The laboratory is organized in two departments:

- Image department: It has approximately 40 faculty members (12 professors, 28 associate professors) and 3 permanent researchers. The department incorporates five research teams. The research activities of the department cover a wide variety of methods for sensors (2D, 2D+t, 3D) data analysis, for a better understanding and for multidimensional data modeling. Hence, the research activities cover the areas of image analysis, modeling, simulation and rendering. Various data representation models are investigated, including regular grids of sensors, graphs, mesh, geometric models, procedural models, statistical or physical models. The hybridization of these models can yield to the enrichment of the representation space. The developed techniques rest on competencies of the research teams around image and signal processing, geometric modeling, algorithmic geometry, discrete geometry, topology, graphs, realistic rendering and augmented reality.
- Data, Knowledge and Services (DCS) department: The DCS department is organized around five research teams involving 44 faculty members (11 professors, 33 associate professors). The research activities of the department cover a wide variety of theories, methods, and applications of information technology to the management of data, knowledge and services. It covers the following areas: knowledge discovery (data mining, complex systems modeling, knowledge engineering), data and services engineering (security and confidentiality, modeling, integration and querying, service composition).

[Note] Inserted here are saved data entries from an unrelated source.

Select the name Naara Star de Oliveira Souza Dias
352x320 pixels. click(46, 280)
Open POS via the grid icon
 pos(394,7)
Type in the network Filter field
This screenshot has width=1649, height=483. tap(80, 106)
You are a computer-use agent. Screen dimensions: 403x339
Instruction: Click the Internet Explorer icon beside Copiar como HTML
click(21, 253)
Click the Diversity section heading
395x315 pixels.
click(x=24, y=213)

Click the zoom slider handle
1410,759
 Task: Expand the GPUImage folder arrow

The laboratory leads research on fundamental issues in these areas (image, and data, knowledge and services). It also investigates applications with an impact on society:

Culture and heritage (digital libraries, critical edition, digitization of ancient documents, archiving, 3D virtual museums, etc.)
Ambient intelligence (pervasive systems, sensor networks, intelligent video surveillance, secured communicating objects, etc.)
Biology and health (data mining, complex systems modeling and analysis, e-health, etc.)
Human learning (personalization, cognitive assistance, collaborative learning, etc.)
Digital entertainment (video games, animated cinema, multimedia data processing, etc.)

== Notable alumni==

- Luc Court, French automobile manufacturer
- Paul-Émile Victor, explorer
- Marc Riboud, photographer
- Philippe Kruchten, software engineer, professor of software engineering
- Hervé Renaudeau, former head of the Institut Polytechnique des Sciences Avancées
- Laurent Naouri, French bass-baritone
- Laurent Baumel, French politician
- Joseph Bethenod, electrical engineer and inventor
- Pierre Beuzit, French automotive engineer and former director of research at Renault
- Marc Onetto, Ex-head of Amazon logistics
- Sybil Derrible, French-American civil engineer and professor at University of Illinois Chicago
- Henri Maître, professor at Télécom Paris
- Henry Gazay, French-American Entrepreneur, Circumnavigator, Philanthropist and patron of ECL 2020 class
- Thibaud Elzière, French entrepreneur, founder of Fotolia and eFounders

== Notable teacher ==
- Henri Dulac, French mathematician

==The Graduate School==
In addition to the centralien engineering programme, the École Centrale de Lyon offers a broad range of master's programs in science and engineering (1 or 2 year-programmes). These programmes are opened to applicants having completed their undergraduate studies at other institutions.

The ECL also has a PhD program for students with a master's level. More than 100 doctoral candidates work in five different laboratories in the school.